### [Activities]
a) Copy word for word everything in the Soviet chemical weapons passage from "Rink received a" down to "the Skripal investigation.".
b) In the Soviet chemical weapons passage, what was the publicly declared size of the Soviet chemical arsenal?

### [Supplied text]
On more than one occasion, he said, he sold the substances to supplement his income and pay down a debt.

The poison in the Kivelidi case was sold in a deal brokered by an ex-policeman contact of Rink's. Rink handed over the poison, in an ampoule hidden inside a pen presentation box, in a meeting at Moscow's Belorussky station, according to his statement.

Rink received a one-year suspended prison sentence for"misuse of powers," according to Boris Kuznetsov, who was a lawyer for Kivelidi's business partner during the trial.

Kuznetsov said he believed his client was innocent, and that Kivelidi was poisoned by rogue intelligence officers acting without the knowledge of the Russian president at the time, Boris Yeltsin.

He added that he would share files from the case with the British authorities, because he believed they could be relevant to the Skripal investigation.

Reuters was not able to contact Rink.

STATE OF DISARRAY

The Soviet chemical weapons programme was a sprawling operation spread across far-flung provincial cities that incorporated the world's largest chemical arsenal, publicly declared at 40,000 tonnes.

When the Soviet Union ceased to exist, funding dried up, scientists' salaries were in several months of arrears, staff morale slumped and facilities were left to fend for themselves with little government control or oversight.

According to a 1995 report published by the Henry L. Stimson Center, a Washington security think-tank, and based on accounts from industry insiders, physical security at the facilities was deficient.

It said railroad entrances to the facilities were padlocked but unguarded, and at some sites chemical weapons were stored in buildings with wooden doors and tiled roofs that an intruder could get into with little difficulty.

Chemical weapons were stored in silos without tamper-proof seals, making it difficult to detect if small quantities were being siphoned off.

A second report by the Stimson Center four years later highlighted the risk of Soviet chemical weapons scientists - who earned a pittance when they were paid at all - being recruited by criminals, terrorists, or rogue states.

"All the ingredients for successful black marketeering are present through the chemical and biological complexes - under- or unemployed, scientists and managers, valuable commodities at far-flung locations, and poor security," the report said.

### [Material shown]
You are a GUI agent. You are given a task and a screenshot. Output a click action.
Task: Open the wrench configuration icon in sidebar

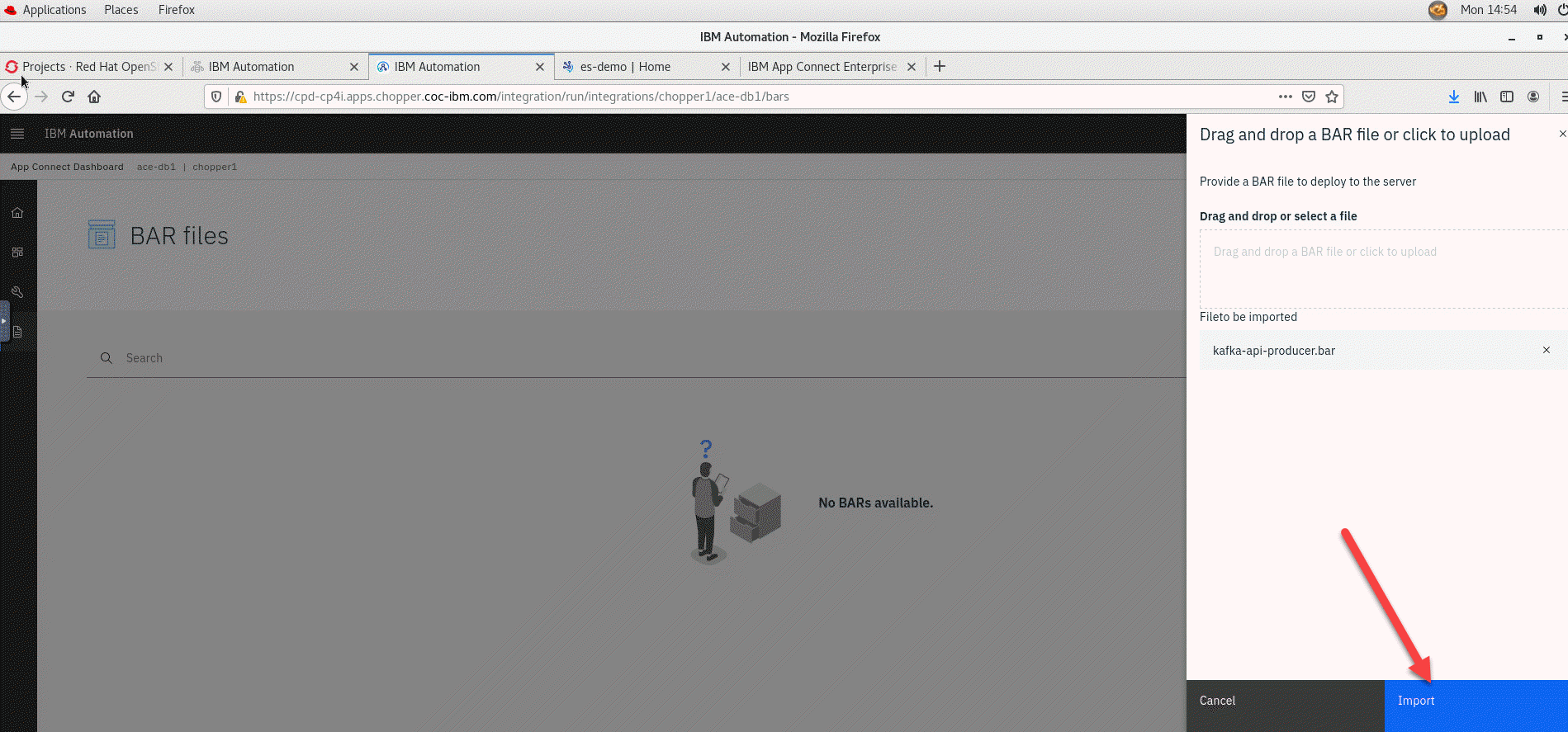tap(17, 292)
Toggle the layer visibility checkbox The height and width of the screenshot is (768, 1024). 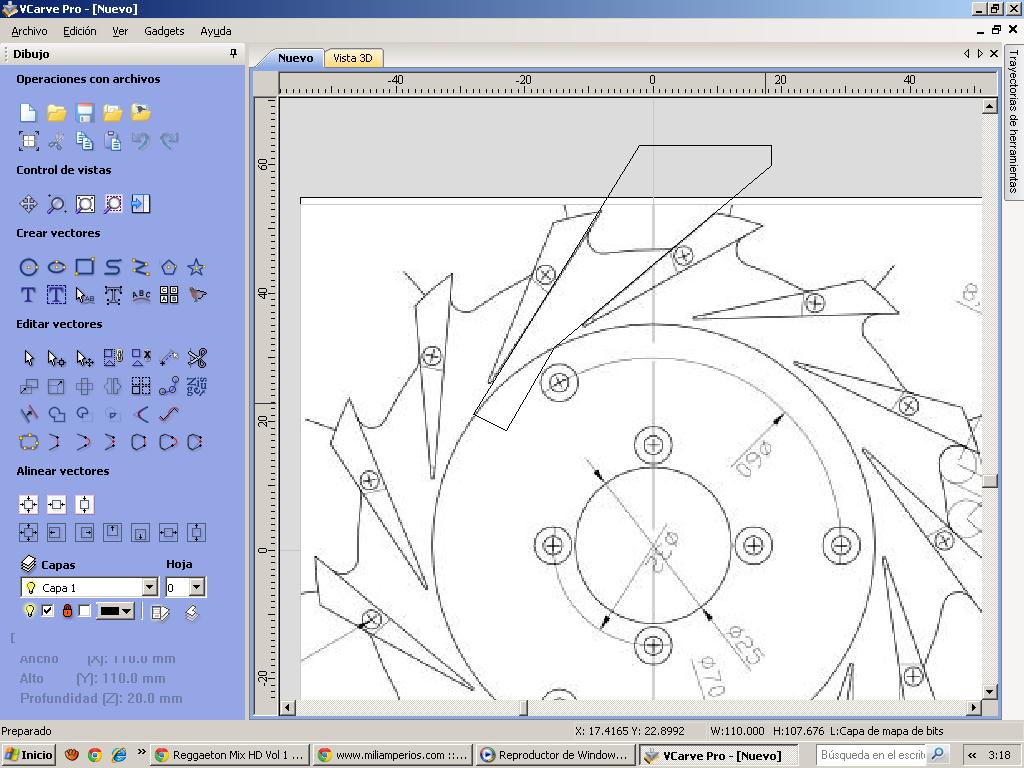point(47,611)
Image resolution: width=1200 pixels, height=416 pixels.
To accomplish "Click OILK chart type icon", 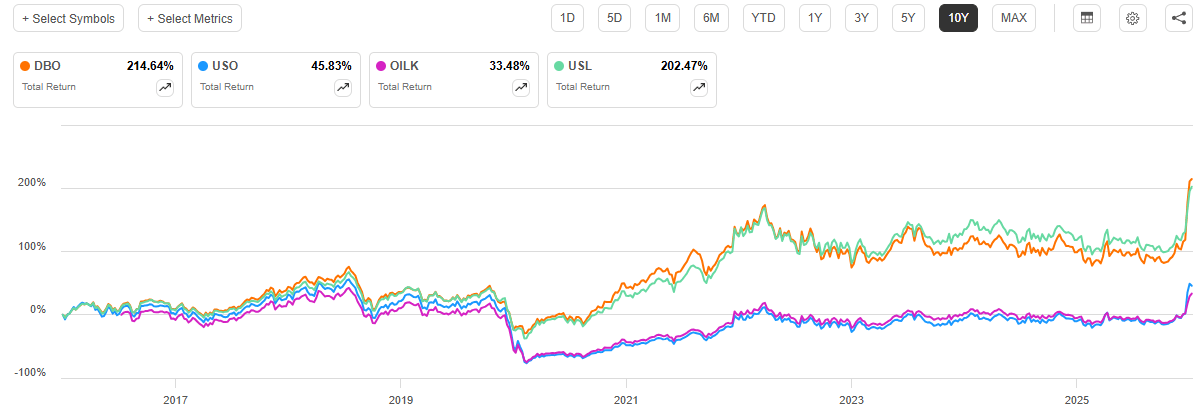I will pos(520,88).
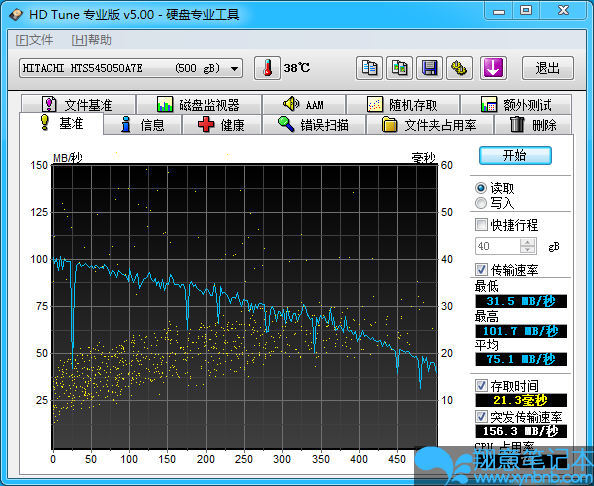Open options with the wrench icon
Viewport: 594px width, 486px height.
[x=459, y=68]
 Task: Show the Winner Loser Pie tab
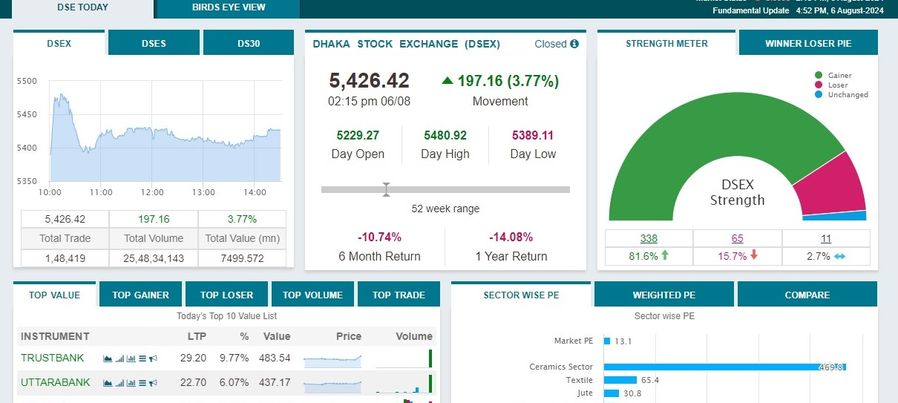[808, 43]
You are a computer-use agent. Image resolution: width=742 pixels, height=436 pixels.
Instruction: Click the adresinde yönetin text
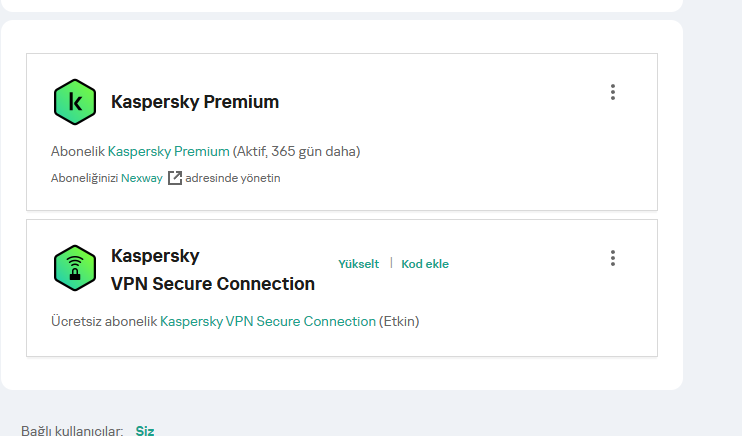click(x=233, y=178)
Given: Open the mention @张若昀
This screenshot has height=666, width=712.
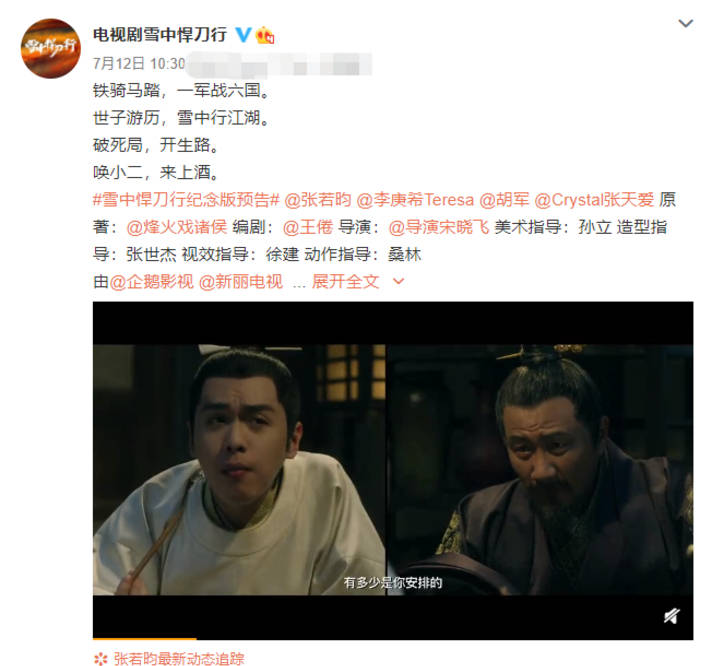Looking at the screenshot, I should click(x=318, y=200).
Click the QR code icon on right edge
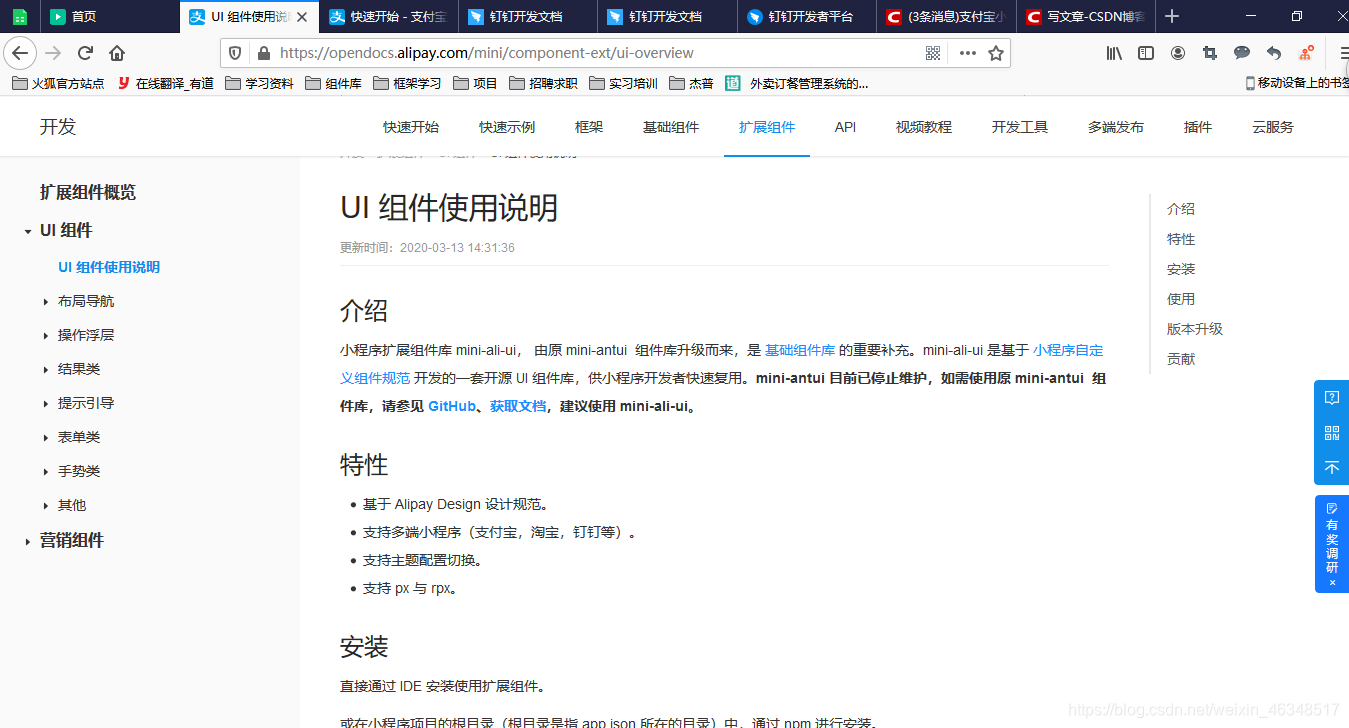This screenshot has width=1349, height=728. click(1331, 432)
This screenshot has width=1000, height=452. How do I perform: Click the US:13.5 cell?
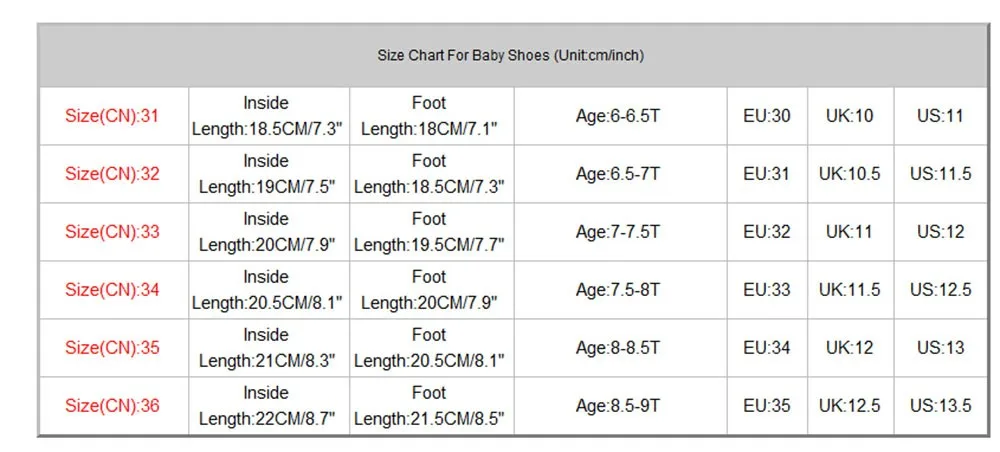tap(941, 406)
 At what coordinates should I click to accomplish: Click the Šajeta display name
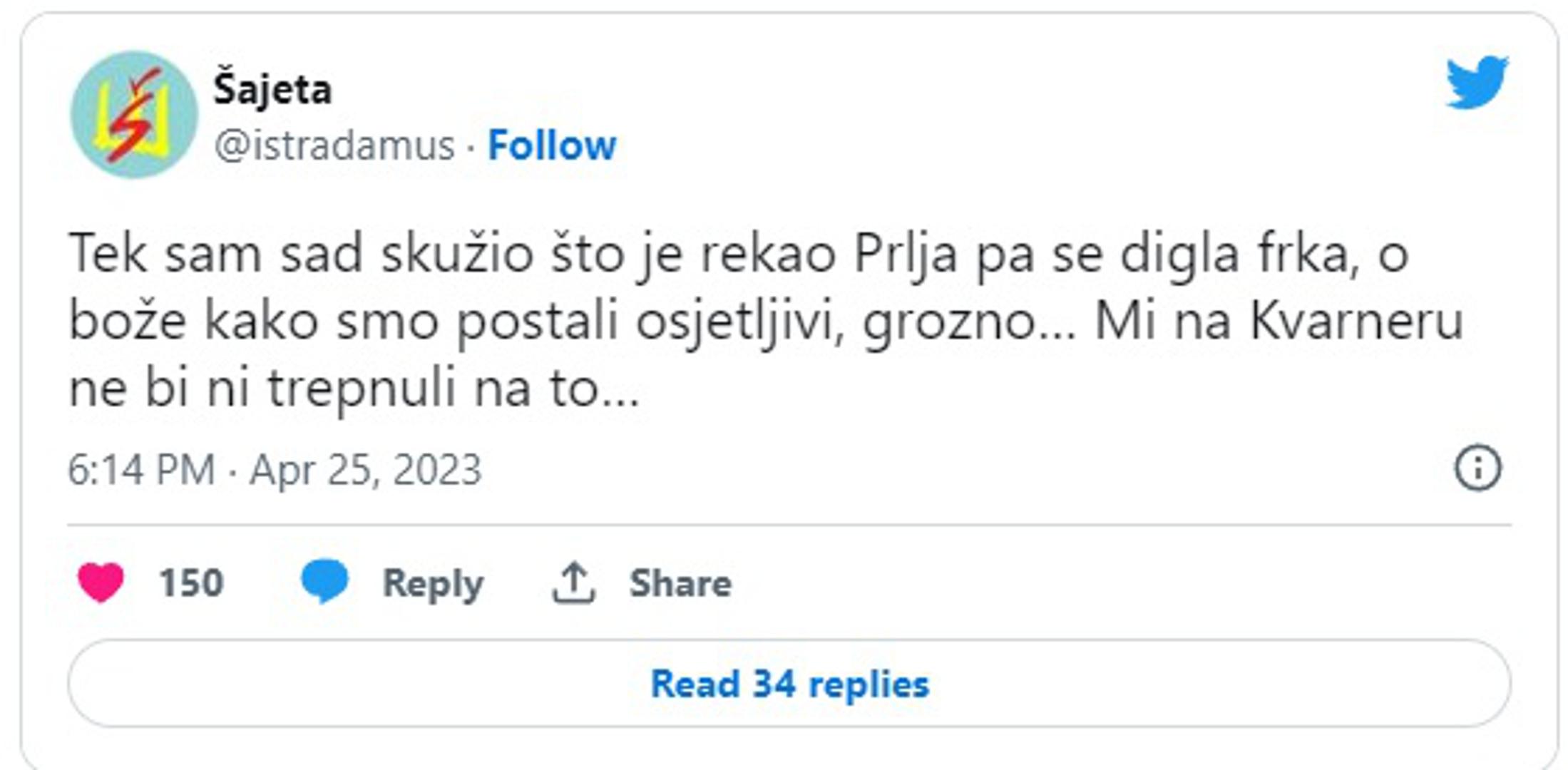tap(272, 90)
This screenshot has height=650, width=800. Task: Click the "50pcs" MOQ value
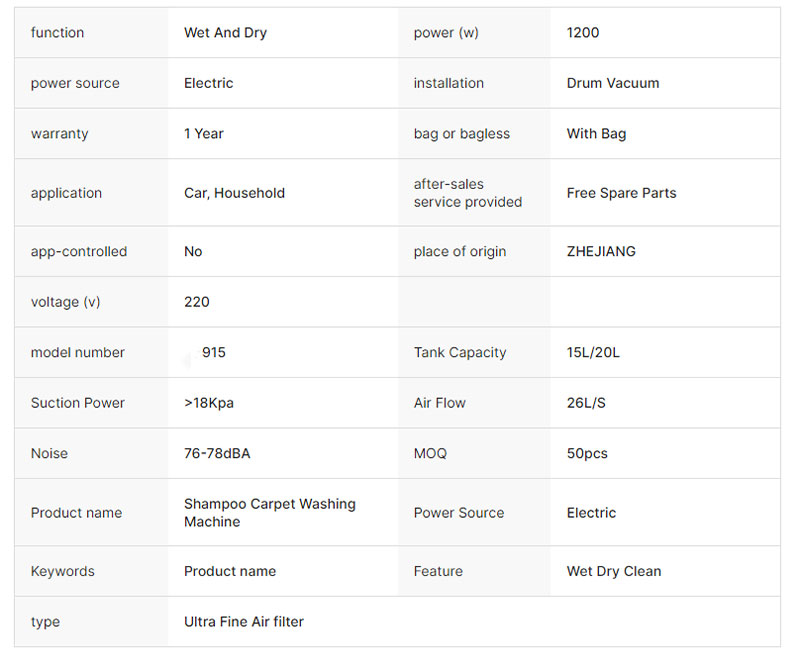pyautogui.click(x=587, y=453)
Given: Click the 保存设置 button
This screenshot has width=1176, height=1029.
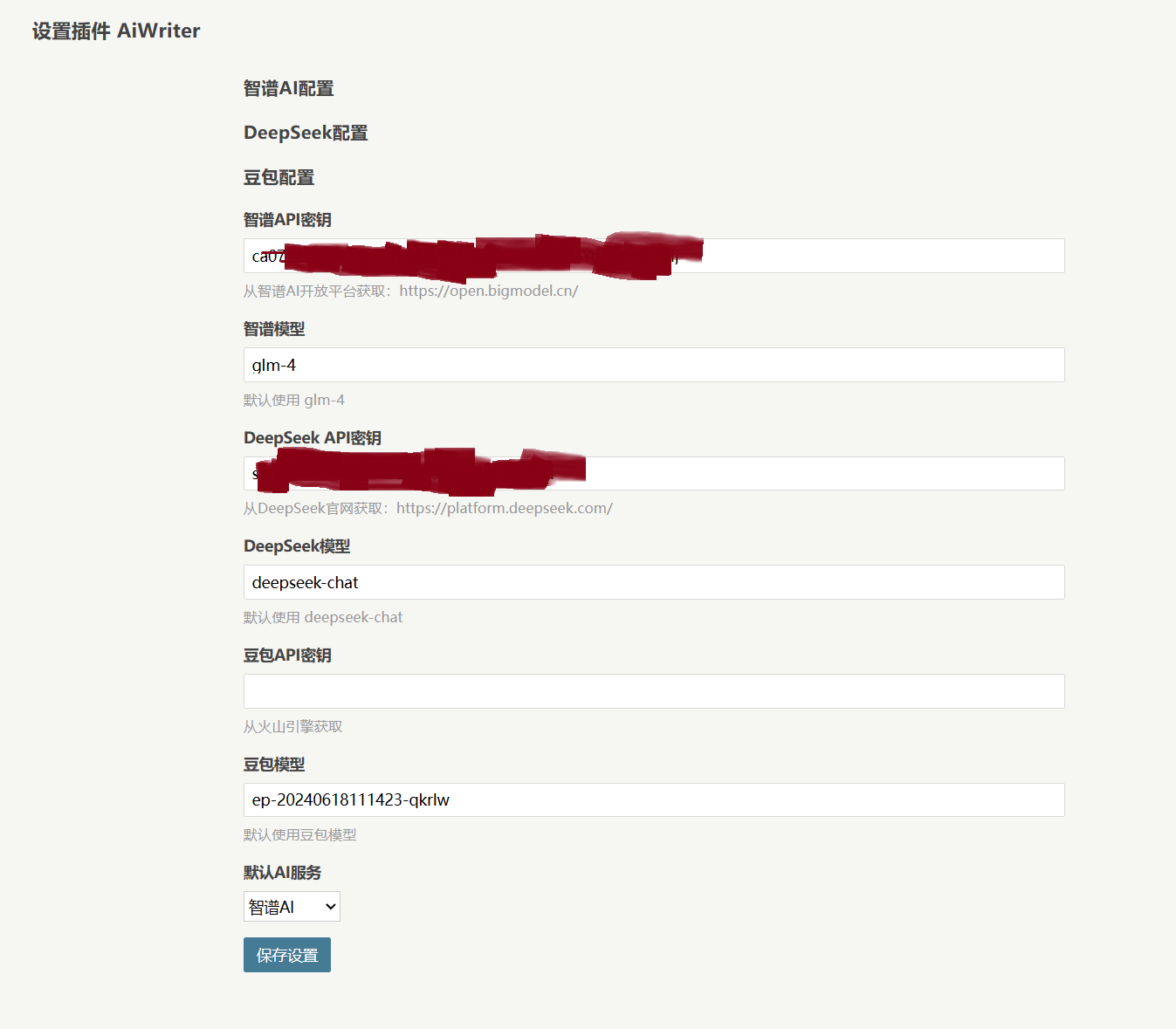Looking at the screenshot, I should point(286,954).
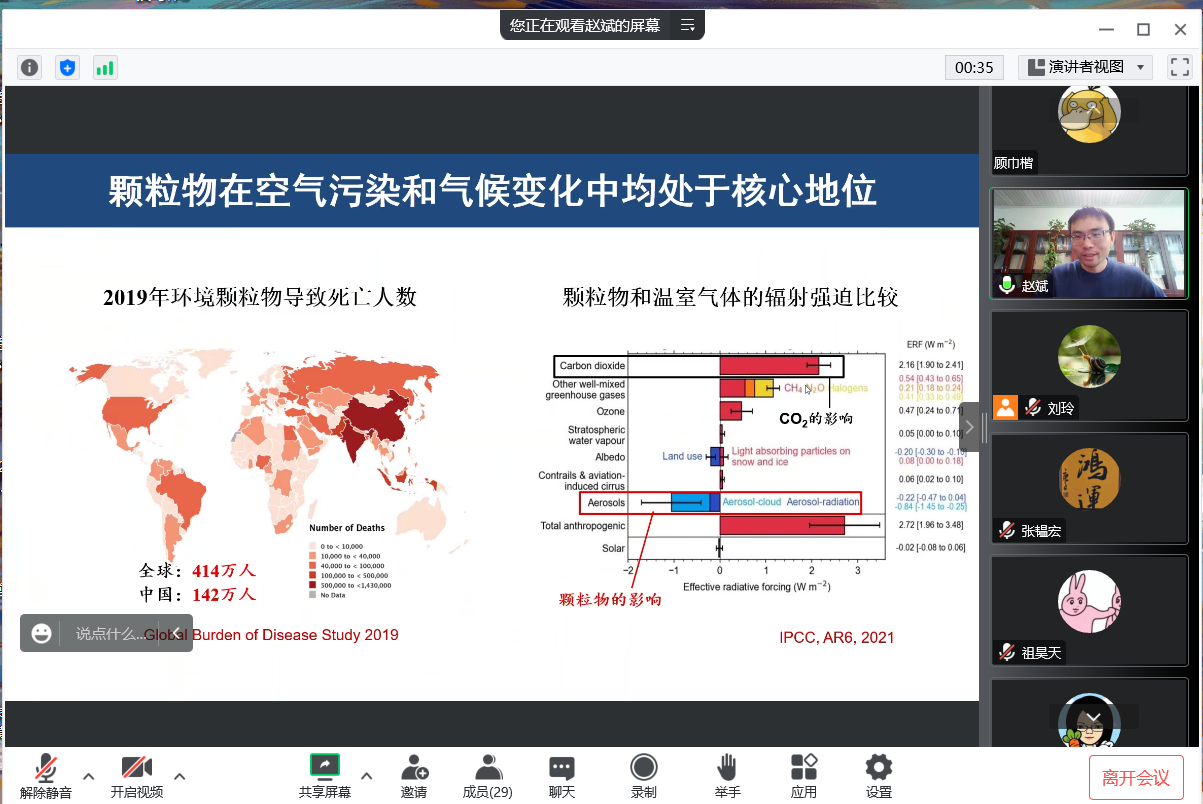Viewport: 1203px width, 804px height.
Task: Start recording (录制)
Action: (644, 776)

### [Task answers]
a)
Rink received a one-year suspended prison sentence for"misuse of powers," according to Boris Kuznetsov, who was a lawyer for Kivelidi's business partner during the trial.

Kuznetsov said he believed his client was innocent, and that Kivelidi was poisoned by rogue intelligence officers acting without the knowledge of the Russian president at the time, Boris Yeltsin.

He added that he would share files from the case with the British authorities, because he believed they could be relevant to the Skripal investigation.

b) 40,000 tonnes.